[Task instructions]: Using the entries below, output each line exactly from the first through the one that contains "Open Communities people".

---------- Data for review ----------

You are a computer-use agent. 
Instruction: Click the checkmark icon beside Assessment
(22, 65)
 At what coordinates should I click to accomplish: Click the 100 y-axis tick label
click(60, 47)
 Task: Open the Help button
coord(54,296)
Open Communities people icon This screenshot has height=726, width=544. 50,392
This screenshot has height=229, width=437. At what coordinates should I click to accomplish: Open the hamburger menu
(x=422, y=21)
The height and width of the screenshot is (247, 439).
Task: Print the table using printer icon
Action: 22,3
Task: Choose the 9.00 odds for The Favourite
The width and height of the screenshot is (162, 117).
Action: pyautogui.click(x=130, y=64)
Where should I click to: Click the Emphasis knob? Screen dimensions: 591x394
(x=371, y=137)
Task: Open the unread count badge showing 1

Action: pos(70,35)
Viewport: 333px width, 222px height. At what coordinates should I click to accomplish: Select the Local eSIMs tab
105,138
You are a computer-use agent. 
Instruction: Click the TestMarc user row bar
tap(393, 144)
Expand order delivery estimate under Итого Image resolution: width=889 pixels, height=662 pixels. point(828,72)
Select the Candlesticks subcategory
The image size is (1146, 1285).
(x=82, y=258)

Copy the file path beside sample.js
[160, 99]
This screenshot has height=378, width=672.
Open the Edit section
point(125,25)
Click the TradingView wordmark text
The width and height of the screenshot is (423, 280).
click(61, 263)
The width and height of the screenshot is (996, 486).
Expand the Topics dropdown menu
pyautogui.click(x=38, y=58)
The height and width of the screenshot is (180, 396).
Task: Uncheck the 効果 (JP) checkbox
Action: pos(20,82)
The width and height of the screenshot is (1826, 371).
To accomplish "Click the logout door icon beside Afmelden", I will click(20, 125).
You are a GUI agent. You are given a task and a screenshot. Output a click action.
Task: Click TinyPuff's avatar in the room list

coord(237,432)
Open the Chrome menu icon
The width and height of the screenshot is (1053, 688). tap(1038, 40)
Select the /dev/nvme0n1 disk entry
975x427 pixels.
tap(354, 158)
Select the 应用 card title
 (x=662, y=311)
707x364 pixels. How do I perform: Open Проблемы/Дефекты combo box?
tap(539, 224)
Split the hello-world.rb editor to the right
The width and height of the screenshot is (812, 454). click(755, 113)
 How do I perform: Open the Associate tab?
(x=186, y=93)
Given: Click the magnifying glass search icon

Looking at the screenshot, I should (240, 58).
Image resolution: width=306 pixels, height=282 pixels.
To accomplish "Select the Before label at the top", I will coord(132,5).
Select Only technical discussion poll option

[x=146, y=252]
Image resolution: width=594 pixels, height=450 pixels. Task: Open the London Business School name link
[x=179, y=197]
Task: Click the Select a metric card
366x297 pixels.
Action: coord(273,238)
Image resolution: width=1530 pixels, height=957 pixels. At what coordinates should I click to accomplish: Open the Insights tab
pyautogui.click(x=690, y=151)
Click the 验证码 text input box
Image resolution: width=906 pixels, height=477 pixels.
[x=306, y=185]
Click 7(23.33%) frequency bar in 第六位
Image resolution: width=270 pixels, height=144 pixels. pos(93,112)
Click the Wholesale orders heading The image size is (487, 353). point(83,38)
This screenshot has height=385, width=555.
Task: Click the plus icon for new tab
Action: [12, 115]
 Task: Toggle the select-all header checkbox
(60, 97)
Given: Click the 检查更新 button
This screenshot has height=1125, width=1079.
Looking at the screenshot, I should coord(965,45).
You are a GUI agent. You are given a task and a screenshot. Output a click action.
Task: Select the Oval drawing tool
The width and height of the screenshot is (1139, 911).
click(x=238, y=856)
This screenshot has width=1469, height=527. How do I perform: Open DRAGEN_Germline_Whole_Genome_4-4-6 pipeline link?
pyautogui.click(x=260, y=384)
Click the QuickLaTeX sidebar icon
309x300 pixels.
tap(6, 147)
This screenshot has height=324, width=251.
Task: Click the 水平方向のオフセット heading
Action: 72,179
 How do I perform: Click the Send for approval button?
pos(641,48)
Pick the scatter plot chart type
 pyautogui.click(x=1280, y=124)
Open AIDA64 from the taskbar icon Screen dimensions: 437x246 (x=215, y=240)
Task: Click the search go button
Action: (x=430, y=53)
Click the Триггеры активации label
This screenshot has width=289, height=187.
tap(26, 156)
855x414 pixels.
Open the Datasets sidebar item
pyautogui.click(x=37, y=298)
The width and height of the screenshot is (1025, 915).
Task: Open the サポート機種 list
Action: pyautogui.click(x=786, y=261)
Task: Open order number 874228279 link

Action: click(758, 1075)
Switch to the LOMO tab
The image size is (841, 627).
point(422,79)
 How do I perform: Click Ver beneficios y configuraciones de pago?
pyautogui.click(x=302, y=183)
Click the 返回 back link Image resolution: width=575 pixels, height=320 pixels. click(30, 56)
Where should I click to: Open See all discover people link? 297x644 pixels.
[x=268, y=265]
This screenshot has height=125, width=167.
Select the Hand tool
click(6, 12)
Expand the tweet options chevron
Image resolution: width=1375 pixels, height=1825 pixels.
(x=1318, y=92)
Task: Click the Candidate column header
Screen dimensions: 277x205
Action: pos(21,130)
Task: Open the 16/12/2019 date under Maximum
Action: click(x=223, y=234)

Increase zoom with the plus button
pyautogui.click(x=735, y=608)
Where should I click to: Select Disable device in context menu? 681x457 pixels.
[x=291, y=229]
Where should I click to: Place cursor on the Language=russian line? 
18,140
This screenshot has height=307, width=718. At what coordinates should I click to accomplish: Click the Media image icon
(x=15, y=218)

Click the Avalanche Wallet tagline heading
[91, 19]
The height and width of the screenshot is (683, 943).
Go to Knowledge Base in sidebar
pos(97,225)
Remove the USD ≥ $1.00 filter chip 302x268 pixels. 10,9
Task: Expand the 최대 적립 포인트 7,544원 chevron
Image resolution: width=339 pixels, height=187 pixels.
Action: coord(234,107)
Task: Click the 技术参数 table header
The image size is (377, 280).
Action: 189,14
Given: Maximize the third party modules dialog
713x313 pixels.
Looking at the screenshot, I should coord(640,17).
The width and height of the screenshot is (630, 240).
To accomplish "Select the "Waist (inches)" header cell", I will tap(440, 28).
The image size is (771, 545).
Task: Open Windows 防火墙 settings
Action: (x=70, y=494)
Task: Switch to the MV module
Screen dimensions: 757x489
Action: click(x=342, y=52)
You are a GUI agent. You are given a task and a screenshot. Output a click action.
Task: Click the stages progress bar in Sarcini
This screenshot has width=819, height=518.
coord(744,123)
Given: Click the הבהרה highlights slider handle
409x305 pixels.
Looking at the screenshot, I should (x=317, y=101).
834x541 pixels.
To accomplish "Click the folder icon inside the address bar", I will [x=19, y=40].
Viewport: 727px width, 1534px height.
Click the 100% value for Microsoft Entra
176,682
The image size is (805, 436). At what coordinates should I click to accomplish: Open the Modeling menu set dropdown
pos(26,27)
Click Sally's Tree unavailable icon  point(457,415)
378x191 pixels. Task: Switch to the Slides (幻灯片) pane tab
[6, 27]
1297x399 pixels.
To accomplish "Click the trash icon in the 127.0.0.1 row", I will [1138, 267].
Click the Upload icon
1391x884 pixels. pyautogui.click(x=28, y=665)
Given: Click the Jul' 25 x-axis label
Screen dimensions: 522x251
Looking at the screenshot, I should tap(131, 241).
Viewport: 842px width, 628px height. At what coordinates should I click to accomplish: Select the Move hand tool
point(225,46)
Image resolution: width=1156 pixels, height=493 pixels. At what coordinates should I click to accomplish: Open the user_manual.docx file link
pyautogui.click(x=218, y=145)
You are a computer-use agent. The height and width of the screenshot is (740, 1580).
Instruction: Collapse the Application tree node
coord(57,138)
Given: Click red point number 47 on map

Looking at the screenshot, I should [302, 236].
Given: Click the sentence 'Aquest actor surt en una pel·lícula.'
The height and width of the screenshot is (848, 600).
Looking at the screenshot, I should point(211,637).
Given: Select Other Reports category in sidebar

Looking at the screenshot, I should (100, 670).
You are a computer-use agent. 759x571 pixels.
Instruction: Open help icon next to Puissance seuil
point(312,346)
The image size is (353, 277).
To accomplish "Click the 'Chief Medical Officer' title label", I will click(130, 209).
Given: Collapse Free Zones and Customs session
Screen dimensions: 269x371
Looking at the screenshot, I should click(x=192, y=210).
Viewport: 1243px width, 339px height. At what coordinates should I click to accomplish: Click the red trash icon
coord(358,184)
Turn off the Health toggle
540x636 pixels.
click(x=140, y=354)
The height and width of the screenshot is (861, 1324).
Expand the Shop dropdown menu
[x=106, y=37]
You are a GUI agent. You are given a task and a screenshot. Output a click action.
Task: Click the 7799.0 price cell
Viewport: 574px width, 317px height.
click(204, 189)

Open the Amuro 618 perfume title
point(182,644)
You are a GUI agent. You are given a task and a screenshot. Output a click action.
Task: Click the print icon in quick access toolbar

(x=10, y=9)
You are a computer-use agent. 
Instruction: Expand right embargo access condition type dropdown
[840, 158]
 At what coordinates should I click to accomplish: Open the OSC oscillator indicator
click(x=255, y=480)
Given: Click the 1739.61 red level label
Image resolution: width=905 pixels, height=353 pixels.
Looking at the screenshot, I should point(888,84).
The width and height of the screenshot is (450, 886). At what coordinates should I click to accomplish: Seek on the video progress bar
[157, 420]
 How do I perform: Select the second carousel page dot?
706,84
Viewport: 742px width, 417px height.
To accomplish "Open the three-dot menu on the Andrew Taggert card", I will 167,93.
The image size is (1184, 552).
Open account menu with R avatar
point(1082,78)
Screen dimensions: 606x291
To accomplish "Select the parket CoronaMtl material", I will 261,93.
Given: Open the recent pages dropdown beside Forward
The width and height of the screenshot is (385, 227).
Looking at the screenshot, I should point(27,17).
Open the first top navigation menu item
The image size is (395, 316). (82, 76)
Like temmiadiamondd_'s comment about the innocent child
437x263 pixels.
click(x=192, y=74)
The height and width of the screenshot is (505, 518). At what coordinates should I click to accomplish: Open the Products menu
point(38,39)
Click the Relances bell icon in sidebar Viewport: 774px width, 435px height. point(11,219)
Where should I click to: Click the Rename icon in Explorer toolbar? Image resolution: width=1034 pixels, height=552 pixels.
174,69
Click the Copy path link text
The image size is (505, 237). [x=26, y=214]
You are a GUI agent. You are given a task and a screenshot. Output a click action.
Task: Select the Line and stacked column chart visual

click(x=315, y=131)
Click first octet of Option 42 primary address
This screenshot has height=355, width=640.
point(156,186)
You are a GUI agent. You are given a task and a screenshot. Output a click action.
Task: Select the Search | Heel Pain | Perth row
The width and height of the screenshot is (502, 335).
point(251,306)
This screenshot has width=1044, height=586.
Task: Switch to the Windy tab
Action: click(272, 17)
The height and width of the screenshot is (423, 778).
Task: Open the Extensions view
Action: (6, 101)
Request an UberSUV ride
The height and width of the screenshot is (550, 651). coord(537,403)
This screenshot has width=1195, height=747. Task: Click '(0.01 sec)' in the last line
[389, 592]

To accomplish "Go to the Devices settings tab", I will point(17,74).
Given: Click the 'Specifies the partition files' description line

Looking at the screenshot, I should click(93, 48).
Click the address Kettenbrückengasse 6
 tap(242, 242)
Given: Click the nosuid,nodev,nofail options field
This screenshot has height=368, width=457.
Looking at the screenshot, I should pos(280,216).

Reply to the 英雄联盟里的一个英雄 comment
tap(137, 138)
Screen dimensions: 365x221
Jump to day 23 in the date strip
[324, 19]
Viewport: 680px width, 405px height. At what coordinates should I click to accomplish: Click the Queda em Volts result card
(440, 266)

----------

[Reply]:
You are a computer-use agent. 
Instruction: Click the checkmark icon beside Assessment
(22, 65)
 At what coordinates should I click to accomplish: Click the 100 y-axis tick label
click(60, 47)
 Task: Open the Help button
coord(54,296)
Open Communities people icon This screenshot has height=726, width=544. 50,392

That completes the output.